Given the secrecy which has surrounded the defection, at least one Russian source speculated last week that Tretyakov was actually an intelligence officer who was working in New York under diplomatic cover. In line with this, the newspaper Kommersant (and other sources) also suggested that, if Tretyakov and his family had merely wanted to remain in the United States following the end of his posting, he would most likely have been able to arrange that without too much trouble. But the air of mystery surrounding his actions suggested that more was at play than the mere wish of a Russian diplomat to stay in America.

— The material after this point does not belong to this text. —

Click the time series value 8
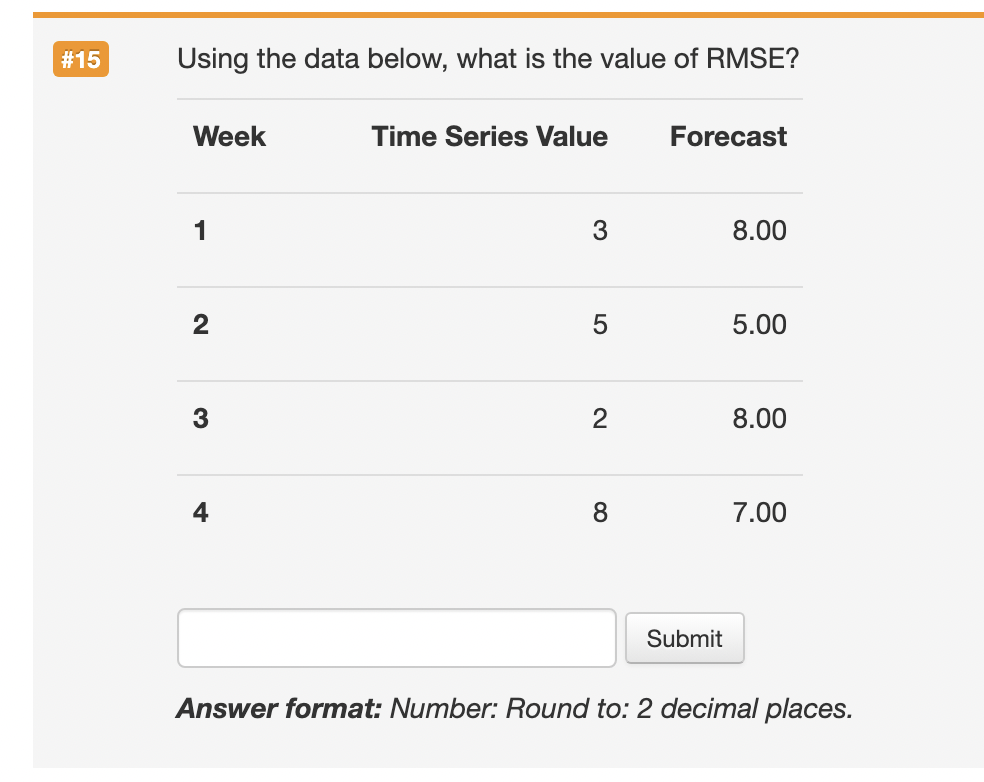The height and width of the screenshot is (782, 984). 601,512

Meanwhile, last week, the Russian Foreign Ministry made clear its displeasure following the disclosure of Tretyakov’s disappearance. A ministry spokesman complained that Russian officials had in fact been trying to arrange a meeting with Tretyakov since he disappeared from his post last October under “unexplained circumstances.” The spokesman also made it clear that the United States had rebuffed these efforts. Moscow appeared particularly angry over what it suggested was the newly installed Bush administration’s decision to “leak” the information about Tretyakov’s defection. “Rejecting our legal right [to see Tretyakov], the U.S. side at the same time for unknown reasons raised this question with journalists.” Foreign Ministry spokesman Yevgeny Voronin expressed surprise at what he called the “new style” shown by the State Department, and expressed what he said was Moscow’s hope that the incident was a result of the new administration’s “inexperience.” Whether by coincidence or otherwise, the news of Tretyakov’s defection become public on the same day that Russian Foreign Minister Igor Ivanov had his first telephone conversation with U.S. Secretary of State Colin Powell (AP, January 30, February 2; Reuters, January 31, February 1; Kommersant, February 1; Russian agencies, January 31; Nezavisimaya gazeta, February 1).

A spokesman for the Russian Foreign Intelligence Service (SVR), finally, suggested last week that the U.S. decision to “leak” the news of Tretyakov’s defection was in fact but another phase in a now long-running series of clashes between the Russian and American secret services. The spokesman went on to speculate that the Americans might have leaked the information about Tretyakov in retaliation for the appearance in Britain only a few days earlier of a book called “The Big Breach: From Top Secret to Maximum Security” (Segodnya, February 1). The British government had tried to ban the book–written by former MI6 agent Richard Tomlinson–on the grounds that it breached the Official Secrets Act and put agents at risk. Tomlinson decided to publish the book in Russia to circumvent the restrictions, and there have been rumors that the SVR played a role in the book’s production. More than 1,500 copies were reportedly brought into Britain by an online Russian information company (AP, January 30; Reuters, January 25).